### [Objective]
Please reproduce every row of the data listing below, character for character.

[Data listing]
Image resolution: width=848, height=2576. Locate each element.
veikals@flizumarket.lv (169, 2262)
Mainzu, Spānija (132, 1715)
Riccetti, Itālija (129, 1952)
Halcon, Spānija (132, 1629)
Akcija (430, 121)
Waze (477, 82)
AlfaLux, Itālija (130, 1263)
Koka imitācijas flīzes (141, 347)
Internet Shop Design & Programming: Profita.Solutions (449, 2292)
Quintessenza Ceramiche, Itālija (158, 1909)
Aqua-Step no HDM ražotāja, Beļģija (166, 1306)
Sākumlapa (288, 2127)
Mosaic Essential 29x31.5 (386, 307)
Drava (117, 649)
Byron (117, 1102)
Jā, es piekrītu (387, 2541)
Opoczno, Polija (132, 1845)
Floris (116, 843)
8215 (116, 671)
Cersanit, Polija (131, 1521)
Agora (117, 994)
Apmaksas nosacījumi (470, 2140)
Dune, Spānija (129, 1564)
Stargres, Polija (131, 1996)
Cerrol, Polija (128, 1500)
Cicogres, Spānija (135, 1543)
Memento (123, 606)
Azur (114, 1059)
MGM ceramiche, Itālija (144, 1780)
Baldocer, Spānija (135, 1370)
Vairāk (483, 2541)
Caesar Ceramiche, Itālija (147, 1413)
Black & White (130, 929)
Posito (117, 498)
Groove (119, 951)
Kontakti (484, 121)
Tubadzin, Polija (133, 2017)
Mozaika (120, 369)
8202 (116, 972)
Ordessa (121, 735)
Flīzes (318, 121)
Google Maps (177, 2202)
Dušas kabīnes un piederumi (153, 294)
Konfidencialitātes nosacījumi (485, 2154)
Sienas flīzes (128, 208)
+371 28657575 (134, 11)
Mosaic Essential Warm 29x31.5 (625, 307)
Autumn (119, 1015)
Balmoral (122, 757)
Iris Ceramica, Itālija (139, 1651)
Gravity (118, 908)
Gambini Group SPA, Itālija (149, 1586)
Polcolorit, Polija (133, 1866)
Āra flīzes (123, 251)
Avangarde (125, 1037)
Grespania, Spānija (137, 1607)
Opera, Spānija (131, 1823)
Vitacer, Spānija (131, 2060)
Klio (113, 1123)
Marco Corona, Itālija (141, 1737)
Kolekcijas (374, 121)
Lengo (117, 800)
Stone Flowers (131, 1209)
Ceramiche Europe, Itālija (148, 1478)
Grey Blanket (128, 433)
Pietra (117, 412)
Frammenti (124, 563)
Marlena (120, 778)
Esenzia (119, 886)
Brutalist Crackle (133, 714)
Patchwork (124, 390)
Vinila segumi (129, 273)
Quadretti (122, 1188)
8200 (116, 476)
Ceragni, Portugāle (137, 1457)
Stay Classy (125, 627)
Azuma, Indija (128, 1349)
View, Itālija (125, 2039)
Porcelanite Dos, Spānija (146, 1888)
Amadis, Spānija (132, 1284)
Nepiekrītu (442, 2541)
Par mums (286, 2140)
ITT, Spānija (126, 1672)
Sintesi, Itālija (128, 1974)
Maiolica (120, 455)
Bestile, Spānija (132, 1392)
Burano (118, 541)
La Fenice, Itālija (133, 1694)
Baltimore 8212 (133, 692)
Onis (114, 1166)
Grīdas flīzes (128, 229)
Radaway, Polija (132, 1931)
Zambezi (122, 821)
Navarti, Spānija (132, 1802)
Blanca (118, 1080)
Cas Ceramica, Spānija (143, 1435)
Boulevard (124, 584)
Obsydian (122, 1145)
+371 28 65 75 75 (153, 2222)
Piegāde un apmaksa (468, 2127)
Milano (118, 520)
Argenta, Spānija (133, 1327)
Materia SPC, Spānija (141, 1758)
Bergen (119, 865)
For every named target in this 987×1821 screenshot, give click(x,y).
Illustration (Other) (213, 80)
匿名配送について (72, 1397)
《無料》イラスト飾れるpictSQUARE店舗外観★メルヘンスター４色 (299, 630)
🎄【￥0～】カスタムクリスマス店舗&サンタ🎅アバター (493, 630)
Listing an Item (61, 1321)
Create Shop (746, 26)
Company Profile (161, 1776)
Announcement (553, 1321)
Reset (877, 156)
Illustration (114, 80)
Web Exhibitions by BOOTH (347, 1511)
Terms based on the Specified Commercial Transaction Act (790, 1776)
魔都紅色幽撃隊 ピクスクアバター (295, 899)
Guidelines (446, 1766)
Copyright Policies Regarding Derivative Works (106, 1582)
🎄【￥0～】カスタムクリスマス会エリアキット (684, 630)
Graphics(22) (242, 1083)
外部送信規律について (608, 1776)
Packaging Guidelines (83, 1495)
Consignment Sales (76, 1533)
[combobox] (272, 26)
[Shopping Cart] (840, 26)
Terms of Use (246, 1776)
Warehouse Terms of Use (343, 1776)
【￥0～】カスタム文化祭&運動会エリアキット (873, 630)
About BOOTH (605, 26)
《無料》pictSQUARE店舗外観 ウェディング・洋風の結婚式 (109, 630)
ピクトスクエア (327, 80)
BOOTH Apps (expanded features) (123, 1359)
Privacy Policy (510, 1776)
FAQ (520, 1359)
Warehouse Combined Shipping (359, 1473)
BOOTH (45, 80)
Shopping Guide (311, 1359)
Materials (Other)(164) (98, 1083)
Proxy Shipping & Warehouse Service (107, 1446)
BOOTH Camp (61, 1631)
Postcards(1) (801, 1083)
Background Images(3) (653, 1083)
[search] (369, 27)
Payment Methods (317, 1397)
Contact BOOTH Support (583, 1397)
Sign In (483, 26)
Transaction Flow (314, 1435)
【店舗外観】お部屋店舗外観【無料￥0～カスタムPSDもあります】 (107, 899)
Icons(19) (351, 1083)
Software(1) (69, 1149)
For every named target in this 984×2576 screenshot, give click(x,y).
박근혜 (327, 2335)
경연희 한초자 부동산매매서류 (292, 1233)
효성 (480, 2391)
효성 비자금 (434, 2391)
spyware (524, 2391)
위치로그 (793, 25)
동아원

### [Result of the exercise]
Image resolution: width=848, height=2576. Locate each element.
veikals@flizumarket.lv (169, 2262)
Mainzu, Spānija (132, 1715)
Riccetti, Itālija (129, 1952)
Halcon, Spānija (132, 1629)
Akcija (430, 121)
Waze (477, 82)
AlfaLux, Itālija (130, 1263)
Koka imitācijas flīzes (141, 347)
Internet Shop Design & Programming: Profita.Solutions (449, 2292)
Quintessenza Ceramiche, Itālija (158, 1909)
Aqua-Step no HDM ražotāja, Beļģija (166, 1306)
Sākumlapa (288, 2127)
Mosaic Essential 29x31.5 (386, 307)
Drava (117, 649)
Byron (117, 1102)
Jā, es piekrītu (387, 2541)
Opoczno, Polija (132, 1845)
Floris (116, 843)
8215 (116, 671)
Cersanit, Polija (131, 1521)
Agora (117, 994)
Apmaksas nosacījumi (470, 2140)
Dune, Spānija (129, 1564)
Stargres, Polija (131, 1996)
Cerrol, Polija (128, 1500)
Cicogres, Spānija (135, 1543)
Memento (123, 606)
Azur (114, 1059)
MGM ceramiche, Itālija (144, 1780)
Baldocer, Spānija (135, 1370)
Vairāk (483, 2541)
Caesar Ceramiche, Itālija (147, 1413)
Black & White (130, 929)
Posito (117, 498)
Groove (119, 951)
Kontakti (484, 121)
Tubadzin, Polija (133, 2017)
Mozaika (120, 369)
8202 (116, 972)
Ordessa (121, 735)
Flīzes (318, 121)
Google Maps (177, 2202)
Dušas kabīnes un piederumi (153, 294)
Konfidencialitātes nosacījumi (485, 2154)
Sienas flīzes (128, 208)
+371 28657575 (134, 11)
Mosaic Essential Warm 29x31.5 (625, 307)
Autumn (119, 1015)
Balmoral (122, 757)
Iris Ceramica, Itālija (139, 1651)
Gravity (118, 908)
Gambini Group SPA, Itālija (149, 1586)
Polcolorit, Polija (133, 1866)
Āra flīzes (123, 251)
Avangarde (125, 1037)
Grespania, Spānija (137, 1607)
Opera, Spānija (131, 1823)
Vitacer, Spānija (131, 2060)
Klio (113, 1123)
Marco Corona, Itālija (141, 1737)
Kolekcijas (374, 121)
Lengo (117, 800)
Stone Flowers (131, 1209)
Ceramiche Europe, Itālija (148, 1478)
Grey Blanket (128, 433)
Pietra (117, 412)
Frammenti (124, 563)
Marlena (120, 778)
Esenzia (119, 886)
Brutalist Crackle (133, 714)
Patchwork (124, 390)
Vinila segumi (129, 273)
Quadretti (122, 1188)
8200 (116, 476)
Ceragni, Portugāle (137, 1457)
Stay Classy (125, 627)
Azuma, Indija (128, 1349)
View, Itālija (125, 2039)
Porcelanite Dos, Spānija (146, 1888)
Amadis, Spānija (132, 1284)
Nepiekrītu (442, 2541)
Par mums (286, 2140)
ITT, Spānija (126, 1672)
Sintesi, Itālija (128, 1974)
Maiolica (120, 455)
Bestile, Spānija (132, 1392)
Burano (118, 541)
La Fenice, Itālija (133, 1694)
Baltimore 8212 (133, 692)
Onis (114, 1166)
Grīdas flīzes (128, 229)
Radaway, Polija (132, 1931)
Zambezi (122, 821)
Navarti, Spānija (132, 1802)
Blanca (118, 1080)
Cas Ceramica, Spānija (143, 1435)
Boulevard (124, 584)
Obsydian (122, 1145)
+371 28 65 75 75 (153, 2222)
Piegāde un apmaksa (468, 2127)
Milano (118, 520)
Argenta, Spānija (133, 1327)
Materia SPC, Spānija (141, 1758)
Bergen (119, 865)
For every named target in this 987×1821 screenshot, give click(x,y).
Illustration (Other) (213, 80)
匿名配送について (72, 1397)
《無料》イラスト飾れるpictSQUARE店舗外観★メルヘンスター４色 (299, 630)
🎄【￥0～】カスタムクリスマス店舗&サンタ🎅アバター (493, 630)
Listing an Item (61, 1321)
Create Shop (746, 26)
Company Profile (161, 1776)
Announcement (553, 1321)
Reset (877, 156)
Illustration (114, 80)
Web Exhibitions by BOOTH (347, 1511)
Terms based on the Specified Commercial Transaction Act (790, 1776)
魔都紅色幽撃隊 ピクスクアバター (295, 899)
Guidelines (446, 1766)
Copyright Policies Regarding Derivative Works (106, 1582)
🎄【￥0～】カスタムクリスマス会エリアキット (684, 630)
Graphics(22) (242, 1083)
外部送信規律について (608, 1776)
Packaging Guidelines (83, 1495)
Consignment Sales (76, 1533)
[combobox] (272, 26)
[Shopping Cart] (840, 26)
Terms of Use (246, 1776)
Warehouse Terms of Use (343, 1776)
【￥0～】カスタム文化祭&運動会エリアキット (873, 630)
About BOOTH (605, 26)
《無料》pictSQUARE店舗外観 ウェディング・洋風の結婚式 (109, 630)
ピクトスクエア (327, 80)
BOOTH Apps (expanded features) (123, 1359)
Privacy Policy (510, 1776)
FAQ (520, 1359)
Warehouse Combined Shipping (359, 1473)
BOOTH (45, 80)
Shopping Guide (311, 1359)
Materials (Other)(164) (98, 1083)
Proxy Shipping & Warehouse Service (107, 1446)
BOOTH Camp (61, 1631)
Postcards(1) (801, 1083)
Background Images(3) (653, 1083)
[search] (369, 27)
Payment Methods (317, 1397)
Contact BOOTH Support (583, 1397)
Sign In (483, 26)
Transaction Flow (314, 1435)
【店舗外観】お部屋店舗外観【無料￥0～カスタムPSDもあります】 (107, 899)
Icons(19) (351, 1083)
Software(1) (69, 1149)
For every named target in this 984×2576 screenshot, give click(x,y).
박근혜 (327, 2335)
경연희 한초자 부동산매매서류 (292, 1233)
효성 (480, 2391)
효성 비자금 (434, 2391)
spyware (524, 2391)
위치로그 (793, 25)
동아원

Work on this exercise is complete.